WHAT YOU NEED TO DO:
Among the lines of the records, please find those that contain the word "computer" and copy them.
:: PROVIDED RECORDS
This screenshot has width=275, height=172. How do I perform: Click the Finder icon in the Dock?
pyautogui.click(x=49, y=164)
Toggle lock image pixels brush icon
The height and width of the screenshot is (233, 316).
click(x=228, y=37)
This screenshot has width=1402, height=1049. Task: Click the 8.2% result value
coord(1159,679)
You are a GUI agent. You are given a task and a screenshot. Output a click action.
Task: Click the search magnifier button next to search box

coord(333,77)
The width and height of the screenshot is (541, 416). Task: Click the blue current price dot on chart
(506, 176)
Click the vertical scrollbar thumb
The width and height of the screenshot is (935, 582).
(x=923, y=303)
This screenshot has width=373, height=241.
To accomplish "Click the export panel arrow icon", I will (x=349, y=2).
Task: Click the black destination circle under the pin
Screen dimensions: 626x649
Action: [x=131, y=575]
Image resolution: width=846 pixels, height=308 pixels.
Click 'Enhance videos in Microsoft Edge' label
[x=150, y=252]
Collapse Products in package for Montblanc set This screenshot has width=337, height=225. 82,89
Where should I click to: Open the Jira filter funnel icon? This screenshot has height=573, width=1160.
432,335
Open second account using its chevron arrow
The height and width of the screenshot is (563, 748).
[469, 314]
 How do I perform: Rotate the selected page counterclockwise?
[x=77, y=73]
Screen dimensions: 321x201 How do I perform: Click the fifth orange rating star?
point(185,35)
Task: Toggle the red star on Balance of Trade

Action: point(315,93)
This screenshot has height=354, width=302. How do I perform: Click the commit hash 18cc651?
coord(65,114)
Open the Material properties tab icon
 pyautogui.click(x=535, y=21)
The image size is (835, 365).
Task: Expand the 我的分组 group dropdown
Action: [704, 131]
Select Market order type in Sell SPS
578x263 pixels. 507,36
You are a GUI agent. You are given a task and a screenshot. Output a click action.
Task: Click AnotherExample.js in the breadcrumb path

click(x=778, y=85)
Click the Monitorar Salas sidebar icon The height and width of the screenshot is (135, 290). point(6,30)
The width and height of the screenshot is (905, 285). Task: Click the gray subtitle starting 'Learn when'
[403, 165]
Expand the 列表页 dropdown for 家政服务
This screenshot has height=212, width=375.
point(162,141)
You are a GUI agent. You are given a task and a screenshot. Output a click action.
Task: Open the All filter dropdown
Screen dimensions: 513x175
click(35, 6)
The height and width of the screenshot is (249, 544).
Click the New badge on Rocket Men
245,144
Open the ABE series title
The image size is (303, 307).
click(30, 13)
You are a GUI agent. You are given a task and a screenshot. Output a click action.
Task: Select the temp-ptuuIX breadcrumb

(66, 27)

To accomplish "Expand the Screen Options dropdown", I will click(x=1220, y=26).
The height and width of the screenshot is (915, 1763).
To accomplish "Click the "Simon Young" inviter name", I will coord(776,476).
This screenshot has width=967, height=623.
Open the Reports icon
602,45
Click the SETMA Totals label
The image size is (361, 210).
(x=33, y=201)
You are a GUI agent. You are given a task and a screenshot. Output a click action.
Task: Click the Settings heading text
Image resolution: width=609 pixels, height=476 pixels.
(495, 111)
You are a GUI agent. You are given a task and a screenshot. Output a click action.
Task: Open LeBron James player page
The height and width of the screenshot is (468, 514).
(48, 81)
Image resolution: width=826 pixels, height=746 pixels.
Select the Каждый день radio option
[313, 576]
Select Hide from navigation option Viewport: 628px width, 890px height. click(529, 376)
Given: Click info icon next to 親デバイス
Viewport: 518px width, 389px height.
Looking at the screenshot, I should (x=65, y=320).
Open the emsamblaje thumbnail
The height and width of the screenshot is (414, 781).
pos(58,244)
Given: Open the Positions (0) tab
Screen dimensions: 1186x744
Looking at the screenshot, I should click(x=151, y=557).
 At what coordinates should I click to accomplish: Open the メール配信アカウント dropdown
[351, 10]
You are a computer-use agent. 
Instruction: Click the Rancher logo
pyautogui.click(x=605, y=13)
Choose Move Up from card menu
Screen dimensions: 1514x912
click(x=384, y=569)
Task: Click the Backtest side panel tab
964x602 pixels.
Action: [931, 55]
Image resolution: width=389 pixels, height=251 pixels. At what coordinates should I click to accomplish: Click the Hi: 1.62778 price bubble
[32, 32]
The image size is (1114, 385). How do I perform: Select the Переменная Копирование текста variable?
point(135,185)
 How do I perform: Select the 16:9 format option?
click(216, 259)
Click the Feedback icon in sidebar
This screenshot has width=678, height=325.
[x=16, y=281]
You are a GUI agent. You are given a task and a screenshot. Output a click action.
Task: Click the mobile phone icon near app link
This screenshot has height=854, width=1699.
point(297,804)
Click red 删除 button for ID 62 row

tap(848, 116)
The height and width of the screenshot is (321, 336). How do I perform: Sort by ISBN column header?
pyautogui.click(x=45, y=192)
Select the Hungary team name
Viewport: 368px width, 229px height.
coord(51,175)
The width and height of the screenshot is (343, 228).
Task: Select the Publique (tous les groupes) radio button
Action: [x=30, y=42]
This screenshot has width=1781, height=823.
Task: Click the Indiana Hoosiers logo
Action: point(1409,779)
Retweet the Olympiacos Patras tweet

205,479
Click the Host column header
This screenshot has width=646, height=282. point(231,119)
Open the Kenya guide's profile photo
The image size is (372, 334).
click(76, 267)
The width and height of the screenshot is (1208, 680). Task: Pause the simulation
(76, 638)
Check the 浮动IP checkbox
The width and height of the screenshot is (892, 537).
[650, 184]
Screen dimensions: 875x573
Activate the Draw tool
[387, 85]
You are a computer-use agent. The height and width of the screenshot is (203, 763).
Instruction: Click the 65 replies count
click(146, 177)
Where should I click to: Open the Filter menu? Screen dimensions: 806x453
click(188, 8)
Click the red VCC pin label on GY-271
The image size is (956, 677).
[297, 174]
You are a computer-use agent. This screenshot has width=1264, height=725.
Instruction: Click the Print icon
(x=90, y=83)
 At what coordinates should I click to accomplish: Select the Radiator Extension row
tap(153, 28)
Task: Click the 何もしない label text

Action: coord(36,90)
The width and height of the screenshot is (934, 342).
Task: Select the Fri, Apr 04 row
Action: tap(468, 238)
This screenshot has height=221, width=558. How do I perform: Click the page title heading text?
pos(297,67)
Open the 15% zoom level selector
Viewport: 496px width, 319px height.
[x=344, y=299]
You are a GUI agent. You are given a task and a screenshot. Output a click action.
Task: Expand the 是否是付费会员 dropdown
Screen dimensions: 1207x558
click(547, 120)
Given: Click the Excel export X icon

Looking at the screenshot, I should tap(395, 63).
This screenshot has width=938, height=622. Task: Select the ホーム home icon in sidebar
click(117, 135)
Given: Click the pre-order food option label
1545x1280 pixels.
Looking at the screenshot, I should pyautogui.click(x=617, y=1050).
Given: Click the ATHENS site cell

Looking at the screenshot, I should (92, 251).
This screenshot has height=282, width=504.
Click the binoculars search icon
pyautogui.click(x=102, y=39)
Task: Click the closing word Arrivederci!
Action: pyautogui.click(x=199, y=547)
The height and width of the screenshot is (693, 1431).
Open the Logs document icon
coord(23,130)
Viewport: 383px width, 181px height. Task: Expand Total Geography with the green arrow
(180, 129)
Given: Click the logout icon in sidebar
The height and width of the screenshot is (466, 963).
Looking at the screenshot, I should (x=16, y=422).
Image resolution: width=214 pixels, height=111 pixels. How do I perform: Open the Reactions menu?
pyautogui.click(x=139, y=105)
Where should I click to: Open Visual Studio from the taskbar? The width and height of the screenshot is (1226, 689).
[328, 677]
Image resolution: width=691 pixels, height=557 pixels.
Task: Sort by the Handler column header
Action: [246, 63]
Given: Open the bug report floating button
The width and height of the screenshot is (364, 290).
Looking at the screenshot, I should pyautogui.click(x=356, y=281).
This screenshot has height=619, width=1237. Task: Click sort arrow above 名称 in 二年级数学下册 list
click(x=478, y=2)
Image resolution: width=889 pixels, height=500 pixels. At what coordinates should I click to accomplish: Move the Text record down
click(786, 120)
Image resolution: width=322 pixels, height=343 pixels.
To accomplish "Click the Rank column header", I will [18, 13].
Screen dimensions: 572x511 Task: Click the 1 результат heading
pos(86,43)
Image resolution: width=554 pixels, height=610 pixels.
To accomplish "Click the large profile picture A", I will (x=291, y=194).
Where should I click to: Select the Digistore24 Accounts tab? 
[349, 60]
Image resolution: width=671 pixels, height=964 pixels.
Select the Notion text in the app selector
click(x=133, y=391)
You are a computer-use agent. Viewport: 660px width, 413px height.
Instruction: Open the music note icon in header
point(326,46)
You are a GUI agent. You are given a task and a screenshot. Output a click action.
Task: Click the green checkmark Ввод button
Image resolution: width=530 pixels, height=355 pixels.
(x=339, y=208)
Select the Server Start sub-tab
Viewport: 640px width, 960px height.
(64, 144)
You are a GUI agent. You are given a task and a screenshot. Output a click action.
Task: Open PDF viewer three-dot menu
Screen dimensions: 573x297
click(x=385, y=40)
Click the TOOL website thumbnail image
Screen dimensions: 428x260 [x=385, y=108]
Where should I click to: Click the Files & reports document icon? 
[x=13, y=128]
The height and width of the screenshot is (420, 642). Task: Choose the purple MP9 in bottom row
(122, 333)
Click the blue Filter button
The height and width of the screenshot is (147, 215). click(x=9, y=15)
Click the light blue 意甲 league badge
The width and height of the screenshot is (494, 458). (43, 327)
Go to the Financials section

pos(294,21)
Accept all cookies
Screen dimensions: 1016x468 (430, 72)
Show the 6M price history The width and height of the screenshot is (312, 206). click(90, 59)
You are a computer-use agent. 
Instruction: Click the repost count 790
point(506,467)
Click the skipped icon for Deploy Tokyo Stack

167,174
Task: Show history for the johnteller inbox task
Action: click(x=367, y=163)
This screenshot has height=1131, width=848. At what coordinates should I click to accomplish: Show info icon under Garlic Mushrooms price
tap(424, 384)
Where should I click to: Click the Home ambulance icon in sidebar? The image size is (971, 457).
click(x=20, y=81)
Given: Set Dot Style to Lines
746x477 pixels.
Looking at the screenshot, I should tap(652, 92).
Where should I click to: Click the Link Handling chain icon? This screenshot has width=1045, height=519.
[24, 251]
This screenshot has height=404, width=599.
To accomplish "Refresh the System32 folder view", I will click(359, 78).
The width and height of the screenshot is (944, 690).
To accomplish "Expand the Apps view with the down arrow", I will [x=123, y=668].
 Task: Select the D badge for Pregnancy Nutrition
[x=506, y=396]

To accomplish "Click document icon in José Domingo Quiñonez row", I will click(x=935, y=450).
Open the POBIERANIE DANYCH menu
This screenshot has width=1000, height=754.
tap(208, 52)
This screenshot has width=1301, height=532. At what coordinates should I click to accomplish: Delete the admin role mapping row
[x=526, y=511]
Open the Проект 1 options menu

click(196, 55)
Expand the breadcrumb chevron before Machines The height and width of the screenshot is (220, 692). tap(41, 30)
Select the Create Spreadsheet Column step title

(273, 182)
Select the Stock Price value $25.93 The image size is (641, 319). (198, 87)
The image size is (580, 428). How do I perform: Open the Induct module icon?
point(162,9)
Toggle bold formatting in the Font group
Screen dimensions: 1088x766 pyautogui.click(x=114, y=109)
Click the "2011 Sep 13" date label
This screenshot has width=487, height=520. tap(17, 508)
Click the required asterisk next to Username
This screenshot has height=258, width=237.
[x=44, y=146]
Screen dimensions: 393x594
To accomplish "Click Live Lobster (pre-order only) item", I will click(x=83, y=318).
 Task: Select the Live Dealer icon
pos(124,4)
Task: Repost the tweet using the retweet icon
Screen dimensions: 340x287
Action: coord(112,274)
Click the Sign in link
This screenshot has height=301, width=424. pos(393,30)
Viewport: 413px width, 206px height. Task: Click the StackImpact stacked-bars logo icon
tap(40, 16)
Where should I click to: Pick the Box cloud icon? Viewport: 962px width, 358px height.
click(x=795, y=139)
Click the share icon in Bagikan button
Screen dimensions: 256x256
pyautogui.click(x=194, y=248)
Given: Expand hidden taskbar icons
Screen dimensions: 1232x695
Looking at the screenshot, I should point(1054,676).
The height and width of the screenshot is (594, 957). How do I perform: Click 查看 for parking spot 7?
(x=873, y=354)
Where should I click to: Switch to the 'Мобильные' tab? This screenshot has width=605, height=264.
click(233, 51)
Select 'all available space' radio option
::::
YOUR RESPONSE:
You are a computer-use agent. 
You are a computer-use agent. The height and width of the screenshot is (203, 763).
You are a computer-use agent. This screenshot has width=1264, height=725.
You are a computer-use agent. Viewport: 660px width, 413px height.
You are a computer-use agent. 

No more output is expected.